__TO BE DONE__:
A: Check each statement against the letter about the Auschwitz retreat. For each, answer yes or no and quote the words that decide it.
(i) Tanya Segal is the first woman rabbi in Polish history.
(ii) The Shabbat service was held in a building constructed as a synagogue.
(iii) The retreat at Auschwitz lasted five days.
B: From the records, give as a numbered list the part that opens with the line containing "Where should I" and closes with the line containing "tap(455, 382)". Skip blank lines and leave the pictures out.

__PAGE TEXT__:

==*==

What follows are two letters based on my participating in a five day outdoor retreat at the death camp known as Auschwitz. I have included some photographs taken during the retreat and, most importantly, I have done my best to talk openly and from the heart. Here we go:
November 4, 2012: Just before
Dear Sangha and Friends
some of you know, beginning tomorrow I am participating in a Zen Peacemaker retreat at Auschwitz, led by Bernie Glassman and Eve Marko. I have been in Poland most of the last week, visiting some dharma brother friends, and having some incredible experiences. I wrote a note to our Zen sangha earlier today and I suppose I feel like posting it here for you to read as well. Maybe there is something in this. I hope so.
Shabbat (the Jewish Sabbath on Friday night) with Tanya Segal, a woman rabbi here in Poland, was amazing. She is the first woman rabbi in Polish history. She also has long flaming red polish/russian jewish curly hair, and her guitar and young congregation singing the service so wholeheartedly and with such joy filled my heart with a profound gratitude and serenity. The rabbi seems to be a somewhat introverted person – it’s in the way she stands and holds her body, and sometimes seems to disappear into an internal spaciousness with which she is familiar before speaking – but she was willing to come to Krakow to establish a small Jewish community in a place where many Jews still are reluctant to say “I am a Jew.” So courageous of her.
The service was held in a museum of Jewish history, which they use as a shul (synagogue), so we sang and chanted in a room with photos of the Holocaust and Auschwitz around us, and I thought, “Yes, this is how it is and has been, a small band surrounded by images of some of its history, still dedicated to its practices, and thereby to the survival of the people and their Way.” This time the small band is led by a wonderful woman who has not let history or her natural introversion keep her from sitting up straight, being what she is, giving voice to the songs and prayers that have sustained her people and herself, and then offering such wise midrash, the teachings and interpretations of Torah.

==*==

__RECORD EXTRACTS__:
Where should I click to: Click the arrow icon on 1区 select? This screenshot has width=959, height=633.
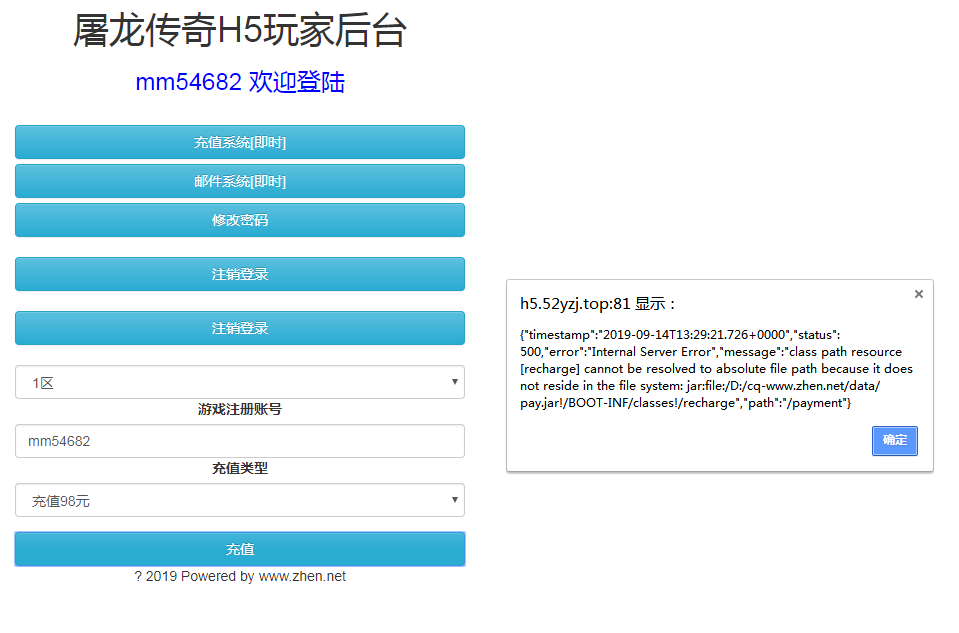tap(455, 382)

==*==

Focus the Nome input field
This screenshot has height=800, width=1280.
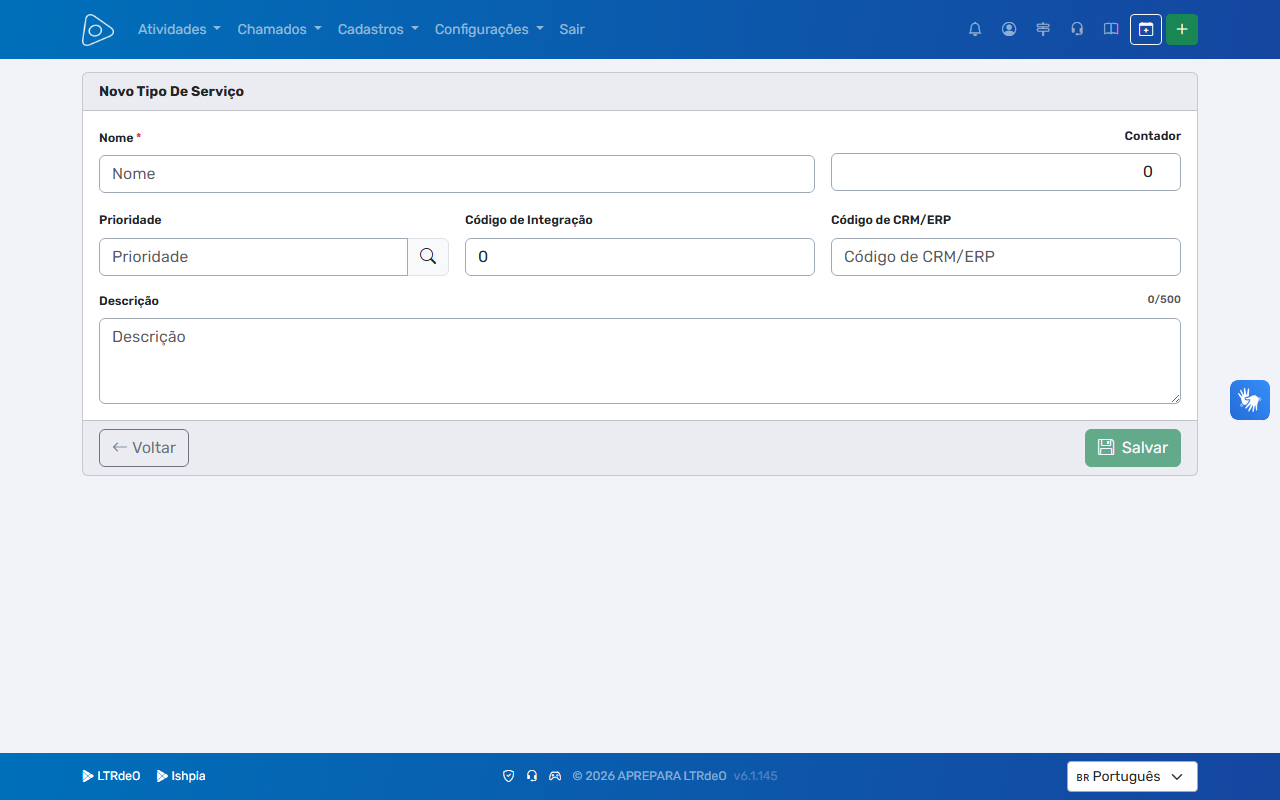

==*==

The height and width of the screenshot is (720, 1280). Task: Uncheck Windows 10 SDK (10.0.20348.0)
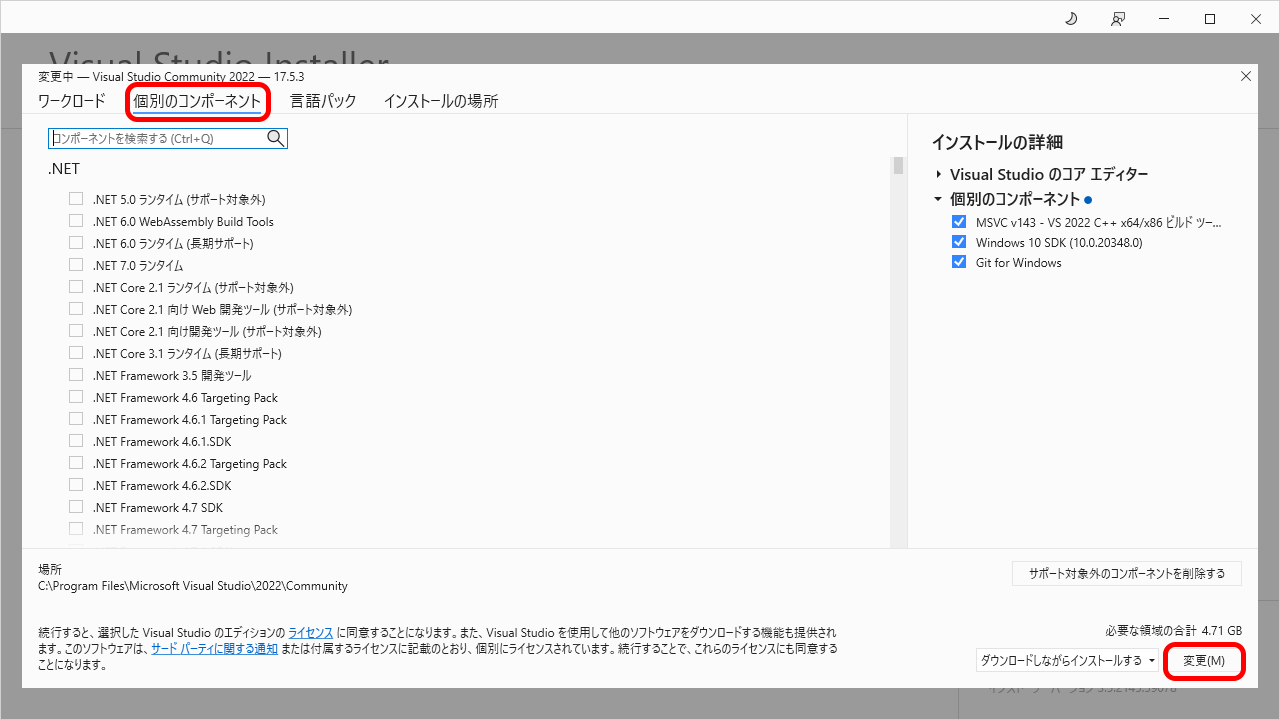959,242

==*==

__ANSWERS PROVIDED__:
A:
(i) Yes: "She is the first woman rabbi in Polish history."
(ii) No: "The service was held in a museum of Jewish history, which they use as a shul (synagogue)"
(iii) Yes: "a five day outdoor retreat at the death camp known as Auschwitz"

B:
1. Where should I click to: Click the arrow icon on 1区 select? This screenshot has width=959, height=633.
2. tap(455, 382)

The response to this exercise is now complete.